In the entries below, count each line holding the word "opens". Answer with the total alone.

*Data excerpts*
********************

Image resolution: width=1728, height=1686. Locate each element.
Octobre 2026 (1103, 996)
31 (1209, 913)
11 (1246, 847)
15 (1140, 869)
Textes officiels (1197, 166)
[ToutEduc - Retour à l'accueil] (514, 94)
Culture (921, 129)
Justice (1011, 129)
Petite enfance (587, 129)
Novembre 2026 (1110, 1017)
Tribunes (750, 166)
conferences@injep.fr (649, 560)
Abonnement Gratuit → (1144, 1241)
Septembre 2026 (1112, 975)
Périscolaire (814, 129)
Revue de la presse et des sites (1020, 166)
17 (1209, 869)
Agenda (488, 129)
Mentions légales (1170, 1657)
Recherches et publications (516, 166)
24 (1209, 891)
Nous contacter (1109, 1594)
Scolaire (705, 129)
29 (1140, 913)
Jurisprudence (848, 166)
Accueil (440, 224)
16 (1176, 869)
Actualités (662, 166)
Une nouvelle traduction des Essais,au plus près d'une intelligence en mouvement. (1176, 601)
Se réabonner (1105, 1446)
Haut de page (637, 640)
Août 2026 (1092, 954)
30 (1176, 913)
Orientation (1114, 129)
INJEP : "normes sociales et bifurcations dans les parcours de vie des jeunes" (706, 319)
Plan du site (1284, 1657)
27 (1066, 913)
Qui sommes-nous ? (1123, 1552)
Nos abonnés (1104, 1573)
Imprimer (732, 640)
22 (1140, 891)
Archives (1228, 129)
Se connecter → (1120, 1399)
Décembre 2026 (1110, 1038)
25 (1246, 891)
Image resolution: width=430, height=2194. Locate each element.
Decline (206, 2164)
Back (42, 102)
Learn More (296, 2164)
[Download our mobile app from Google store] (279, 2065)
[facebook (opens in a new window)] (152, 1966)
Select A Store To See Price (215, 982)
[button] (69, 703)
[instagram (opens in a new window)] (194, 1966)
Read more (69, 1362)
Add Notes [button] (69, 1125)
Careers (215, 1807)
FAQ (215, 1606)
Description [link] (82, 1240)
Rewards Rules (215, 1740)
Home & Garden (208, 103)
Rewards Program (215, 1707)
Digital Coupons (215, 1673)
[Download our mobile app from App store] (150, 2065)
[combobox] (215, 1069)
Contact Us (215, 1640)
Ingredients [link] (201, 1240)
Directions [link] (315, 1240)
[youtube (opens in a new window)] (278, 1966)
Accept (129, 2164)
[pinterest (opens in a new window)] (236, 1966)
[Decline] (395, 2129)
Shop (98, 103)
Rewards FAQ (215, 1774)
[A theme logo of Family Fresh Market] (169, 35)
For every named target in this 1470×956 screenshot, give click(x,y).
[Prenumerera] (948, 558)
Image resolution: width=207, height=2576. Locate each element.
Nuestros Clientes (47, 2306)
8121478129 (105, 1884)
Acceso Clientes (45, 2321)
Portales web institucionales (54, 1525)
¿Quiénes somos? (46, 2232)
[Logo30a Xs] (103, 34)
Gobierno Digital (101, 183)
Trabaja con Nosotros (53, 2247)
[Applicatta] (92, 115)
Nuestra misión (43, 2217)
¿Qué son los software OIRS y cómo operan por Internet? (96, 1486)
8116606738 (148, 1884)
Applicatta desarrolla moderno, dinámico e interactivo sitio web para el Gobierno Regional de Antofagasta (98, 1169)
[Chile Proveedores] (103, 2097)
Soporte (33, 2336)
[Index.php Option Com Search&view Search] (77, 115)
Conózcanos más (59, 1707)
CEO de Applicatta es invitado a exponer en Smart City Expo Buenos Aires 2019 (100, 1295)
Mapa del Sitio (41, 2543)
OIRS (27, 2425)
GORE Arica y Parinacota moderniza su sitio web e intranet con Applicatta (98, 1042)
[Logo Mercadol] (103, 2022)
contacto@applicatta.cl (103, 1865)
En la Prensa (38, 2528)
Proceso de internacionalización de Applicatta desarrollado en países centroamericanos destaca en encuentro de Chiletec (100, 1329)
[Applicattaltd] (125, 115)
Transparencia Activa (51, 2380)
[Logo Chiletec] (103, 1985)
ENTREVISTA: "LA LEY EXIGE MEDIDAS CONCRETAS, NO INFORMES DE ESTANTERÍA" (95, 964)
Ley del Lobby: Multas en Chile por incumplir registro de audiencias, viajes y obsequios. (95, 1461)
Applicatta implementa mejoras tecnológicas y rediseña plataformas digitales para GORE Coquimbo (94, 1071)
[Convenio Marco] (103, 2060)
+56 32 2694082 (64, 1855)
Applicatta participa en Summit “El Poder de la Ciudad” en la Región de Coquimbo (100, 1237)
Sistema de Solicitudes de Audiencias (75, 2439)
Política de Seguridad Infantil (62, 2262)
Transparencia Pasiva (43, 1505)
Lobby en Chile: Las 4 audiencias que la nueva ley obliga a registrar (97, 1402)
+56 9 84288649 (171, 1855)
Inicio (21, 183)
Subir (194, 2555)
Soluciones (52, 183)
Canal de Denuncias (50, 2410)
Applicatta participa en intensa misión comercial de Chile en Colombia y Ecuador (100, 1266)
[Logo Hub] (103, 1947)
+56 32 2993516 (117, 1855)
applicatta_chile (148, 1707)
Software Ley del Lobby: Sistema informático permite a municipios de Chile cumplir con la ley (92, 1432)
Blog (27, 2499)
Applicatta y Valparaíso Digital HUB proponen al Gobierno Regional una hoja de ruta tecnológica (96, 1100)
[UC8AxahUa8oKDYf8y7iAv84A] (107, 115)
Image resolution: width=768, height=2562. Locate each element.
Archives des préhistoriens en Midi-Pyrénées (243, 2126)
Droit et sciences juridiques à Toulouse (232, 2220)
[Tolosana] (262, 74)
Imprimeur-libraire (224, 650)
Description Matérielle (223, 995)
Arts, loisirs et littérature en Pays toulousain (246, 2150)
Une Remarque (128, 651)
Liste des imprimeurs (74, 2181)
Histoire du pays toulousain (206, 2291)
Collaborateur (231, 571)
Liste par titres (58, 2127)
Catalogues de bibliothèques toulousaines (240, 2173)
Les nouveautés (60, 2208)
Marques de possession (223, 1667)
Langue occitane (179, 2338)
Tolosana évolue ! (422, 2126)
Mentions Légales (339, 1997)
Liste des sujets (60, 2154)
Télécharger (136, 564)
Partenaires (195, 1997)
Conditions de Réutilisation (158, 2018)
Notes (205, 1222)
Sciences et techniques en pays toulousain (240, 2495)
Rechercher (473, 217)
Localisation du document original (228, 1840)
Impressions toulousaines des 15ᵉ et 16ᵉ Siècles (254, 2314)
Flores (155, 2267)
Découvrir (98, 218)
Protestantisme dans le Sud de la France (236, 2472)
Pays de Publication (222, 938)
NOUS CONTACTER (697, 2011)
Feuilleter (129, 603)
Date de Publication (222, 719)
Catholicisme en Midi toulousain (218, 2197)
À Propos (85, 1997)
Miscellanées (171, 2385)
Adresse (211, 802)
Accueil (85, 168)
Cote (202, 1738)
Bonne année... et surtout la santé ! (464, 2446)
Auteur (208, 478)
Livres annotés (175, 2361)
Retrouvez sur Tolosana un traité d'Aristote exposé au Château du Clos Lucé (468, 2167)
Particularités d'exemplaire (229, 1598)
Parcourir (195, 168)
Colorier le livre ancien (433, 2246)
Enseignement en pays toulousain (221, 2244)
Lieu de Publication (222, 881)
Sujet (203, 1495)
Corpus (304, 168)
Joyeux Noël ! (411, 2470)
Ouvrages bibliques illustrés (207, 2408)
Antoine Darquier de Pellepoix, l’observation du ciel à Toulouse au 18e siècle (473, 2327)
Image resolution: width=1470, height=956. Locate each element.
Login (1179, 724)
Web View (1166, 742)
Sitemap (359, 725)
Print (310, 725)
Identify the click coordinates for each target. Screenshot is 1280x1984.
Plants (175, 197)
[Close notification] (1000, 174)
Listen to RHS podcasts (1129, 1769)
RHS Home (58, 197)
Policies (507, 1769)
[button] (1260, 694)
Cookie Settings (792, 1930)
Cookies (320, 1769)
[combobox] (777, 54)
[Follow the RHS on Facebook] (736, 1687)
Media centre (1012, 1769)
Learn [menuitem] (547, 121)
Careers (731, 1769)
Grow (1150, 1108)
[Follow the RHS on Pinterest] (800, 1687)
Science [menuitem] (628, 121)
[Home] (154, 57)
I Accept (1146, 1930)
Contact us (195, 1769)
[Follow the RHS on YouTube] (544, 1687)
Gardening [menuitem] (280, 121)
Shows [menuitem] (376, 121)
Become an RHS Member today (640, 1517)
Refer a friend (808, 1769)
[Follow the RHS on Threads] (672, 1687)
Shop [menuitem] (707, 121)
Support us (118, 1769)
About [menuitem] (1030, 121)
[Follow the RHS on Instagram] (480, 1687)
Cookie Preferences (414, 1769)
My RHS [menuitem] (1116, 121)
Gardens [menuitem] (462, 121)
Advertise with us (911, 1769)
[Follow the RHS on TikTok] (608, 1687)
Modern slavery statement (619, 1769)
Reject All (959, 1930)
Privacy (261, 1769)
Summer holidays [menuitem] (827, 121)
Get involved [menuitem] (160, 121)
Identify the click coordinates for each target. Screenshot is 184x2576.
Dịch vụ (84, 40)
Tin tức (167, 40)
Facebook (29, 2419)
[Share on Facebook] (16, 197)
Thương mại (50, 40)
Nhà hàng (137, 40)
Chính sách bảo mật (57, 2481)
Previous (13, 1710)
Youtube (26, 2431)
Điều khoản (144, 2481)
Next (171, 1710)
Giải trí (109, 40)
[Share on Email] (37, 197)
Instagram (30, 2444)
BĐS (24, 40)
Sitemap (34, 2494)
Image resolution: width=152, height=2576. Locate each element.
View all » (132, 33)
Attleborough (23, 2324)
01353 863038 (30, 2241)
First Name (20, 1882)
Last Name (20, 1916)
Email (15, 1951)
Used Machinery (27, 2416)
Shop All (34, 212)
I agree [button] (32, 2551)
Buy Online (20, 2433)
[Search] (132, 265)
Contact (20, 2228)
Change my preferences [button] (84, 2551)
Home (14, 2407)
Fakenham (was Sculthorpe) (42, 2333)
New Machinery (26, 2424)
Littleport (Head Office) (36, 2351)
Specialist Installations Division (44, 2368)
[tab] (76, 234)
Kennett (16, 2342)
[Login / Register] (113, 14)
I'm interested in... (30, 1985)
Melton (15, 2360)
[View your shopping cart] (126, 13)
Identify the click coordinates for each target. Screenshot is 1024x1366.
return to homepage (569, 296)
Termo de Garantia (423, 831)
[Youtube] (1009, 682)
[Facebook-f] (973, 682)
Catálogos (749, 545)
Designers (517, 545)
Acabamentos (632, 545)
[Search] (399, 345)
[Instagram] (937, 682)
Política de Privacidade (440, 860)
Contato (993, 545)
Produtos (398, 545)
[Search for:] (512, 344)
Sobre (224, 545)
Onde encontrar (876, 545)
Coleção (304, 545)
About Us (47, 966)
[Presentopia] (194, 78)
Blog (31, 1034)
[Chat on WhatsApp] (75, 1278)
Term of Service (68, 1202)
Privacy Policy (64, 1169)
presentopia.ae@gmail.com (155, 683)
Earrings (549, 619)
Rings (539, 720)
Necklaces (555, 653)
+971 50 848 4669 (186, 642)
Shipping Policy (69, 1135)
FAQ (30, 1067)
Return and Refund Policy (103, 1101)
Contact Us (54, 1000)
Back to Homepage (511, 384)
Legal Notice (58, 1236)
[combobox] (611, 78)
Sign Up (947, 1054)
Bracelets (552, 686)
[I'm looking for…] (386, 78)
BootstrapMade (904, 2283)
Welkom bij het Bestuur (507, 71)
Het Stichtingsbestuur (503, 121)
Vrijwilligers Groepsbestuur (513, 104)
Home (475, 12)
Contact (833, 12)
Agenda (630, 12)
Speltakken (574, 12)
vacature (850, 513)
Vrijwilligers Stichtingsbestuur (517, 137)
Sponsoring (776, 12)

********************

*OUTPUT OF THE TASK*
4